▶ [STATED EXERCISE]
Rewrite every line of the items below as a numbered list, omitting blank lines.

▶ [Source data]
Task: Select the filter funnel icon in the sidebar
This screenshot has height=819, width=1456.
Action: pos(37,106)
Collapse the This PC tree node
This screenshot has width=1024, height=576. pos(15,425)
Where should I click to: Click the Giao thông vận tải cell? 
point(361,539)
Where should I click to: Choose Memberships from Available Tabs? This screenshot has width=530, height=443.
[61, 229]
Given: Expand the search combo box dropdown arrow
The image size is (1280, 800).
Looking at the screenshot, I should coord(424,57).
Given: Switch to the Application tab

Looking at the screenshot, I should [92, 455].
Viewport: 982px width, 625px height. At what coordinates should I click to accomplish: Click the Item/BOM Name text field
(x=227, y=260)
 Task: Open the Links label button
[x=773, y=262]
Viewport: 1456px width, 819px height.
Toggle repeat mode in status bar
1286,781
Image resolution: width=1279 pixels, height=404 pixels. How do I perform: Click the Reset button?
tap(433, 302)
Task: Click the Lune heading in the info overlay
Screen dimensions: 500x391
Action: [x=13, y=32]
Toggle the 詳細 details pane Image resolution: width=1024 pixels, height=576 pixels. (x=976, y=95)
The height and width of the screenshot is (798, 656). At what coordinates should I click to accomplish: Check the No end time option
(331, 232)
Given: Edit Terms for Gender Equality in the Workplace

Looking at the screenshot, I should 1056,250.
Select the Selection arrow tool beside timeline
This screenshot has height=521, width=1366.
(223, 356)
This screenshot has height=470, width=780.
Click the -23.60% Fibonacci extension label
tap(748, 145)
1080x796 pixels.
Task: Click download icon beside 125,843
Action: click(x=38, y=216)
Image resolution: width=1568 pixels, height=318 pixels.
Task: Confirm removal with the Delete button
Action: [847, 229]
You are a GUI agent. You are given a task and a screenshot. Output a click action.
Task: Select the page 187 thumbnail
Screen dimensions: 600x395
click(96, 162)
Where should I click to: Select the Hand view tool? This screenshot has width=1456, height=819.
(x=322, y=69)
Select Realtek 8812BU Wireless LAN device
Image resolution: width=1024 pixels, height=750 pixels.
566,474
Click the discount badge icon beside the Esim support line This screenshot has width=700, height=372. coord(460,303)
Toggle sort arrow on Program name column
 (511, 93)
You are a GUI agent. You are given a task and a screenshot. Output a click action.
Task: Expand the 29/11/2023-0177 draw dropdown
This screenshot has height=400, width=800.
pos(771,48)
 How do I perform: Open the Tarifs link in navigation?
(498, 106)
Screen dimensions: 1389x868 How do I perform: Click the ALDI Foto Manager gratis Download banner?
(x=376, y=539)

▶ [TASK OUTPUT]
1. Task: Select the filter funnel icon in the sidebar
2. This screenshot has height=819, width=1456.
3. Action: pos(37,106)
4. Collapse the This PC tree node
5. This screenshot has width=1024, height=576. pos(15,425)
6. Where should I click to: Click the Giao thông vận tải cell? 
7. point(361,539)
8. Where should I click to: Choose Memberships from Available Tabs? This screenshot has width=530, height=443.
9. [61, 229]
10. Given: Expand the search combo box dropdown arrow
11. The image size is (1280, 800).
12. Looking at the screenshot, I should coord(424,57).
13. Given: Switch to the Application tab
14. Looking at the screenshot, I should [92, 455].
15. Viewport: 982px width, 625px height. At what coordinates should I click to accomplish: Click the Item/BOM Name text field
16. (x=227, y=260)
17.  Task: Open the Links label button
18. [x=773, y=262]
19. Viewport: 1456px width, 819px height.
20. Toggle repeat mode in status bar
21. 1286,781
22. Image resolution: width=1279 pixels, height=404 pixels. How do I perform: Click the Reset button?
23. tap(433, 302)
24. Task: Click the Lune heading in the info overlay
25. Screen dimensions: 500x391
26. Action: [x=13, y=32]
27. Toggle the 詳細 details pane Image resolution: width=1024 pixels, height=576 pixels. (x=976, y=95)
28. The height and width of the screenshot is (798, 656). At what coordinates should I click to accomplish: Check the No end time option
29. (331, 232)
30. Given: Edit Terms for Gender Equality in the Workplace
31. Looking at the screenshot, I should 1056,250.
32. Select the Selection arrow tool beside timeline
33. This screenshot has height=521, width=1366.
34. (223, 356)
35. This screenshot has height=470, width=780.
36. Click the -23.60% Fibonacci extension label
37. tap(748, 145)
38. 1080x796 pixels.
39. Task: Click download icon beside 125,843
40. Action: click(x=38, y=216)
41. Image resolution: width=1568 pixels, height=318 pixels.
42. Task: Confirm removal with the Delete button
43. Action: [847, 229]
44. You are a GUI agent. You are given a task and a screenshot. Output a click action.
45. Task: Select the page 187 thumbnail
46. Screen dimensions: 600x395
47. click(96, 162)
48. Where should I click to: Select the Hand view tool? This screenshot has width=1456, height=819.
49. (x=322, y=69)
50. Select Realtek 8812BU Wireless LAN device
51. Image resolution: width=1024 pixels, height=750 pixels.
52. 566,474
53. Click the discount badge icon beside the Esim support line This screenshot has width=700, height=372. coord(460,303)
54. Toggle sort arrow on Program name column
55.  (511, 93)
56. You are a GUI agent. You are given a task and a screenshot. Output a click action.
57. Task: Expand the 29/11/2023-0177 draw dropdown
58. This screenshot has height=400, width=800.
59. pos(771,48)
60.  How do I perform: Open the Tarifs link in navigation?
61. (498, 106)
62. Screen dimensions: 1389x868 How do I perform: Click the ALDI Foto Manager gratis Download banner?
63. (x=376, y=539)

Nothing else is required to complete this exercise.